(Stored data)
####################
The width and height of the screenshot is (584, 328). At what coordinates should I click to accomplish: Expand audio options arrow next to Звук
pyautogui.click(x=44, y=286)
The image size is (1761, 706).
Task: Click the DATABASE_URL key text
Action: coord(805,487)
####################
The expected response is every record, reproduced word for word.

» **Result**
The width and height of the screenshot is (584, 328). At what coordinates should I click to accomplish: Expand audio options arrow next to Звук
pyautogui.click(x=44, y=286)
The image size is (1761, 706).
Task: Click the DATABASE_URL key text
Action: coord(805,487)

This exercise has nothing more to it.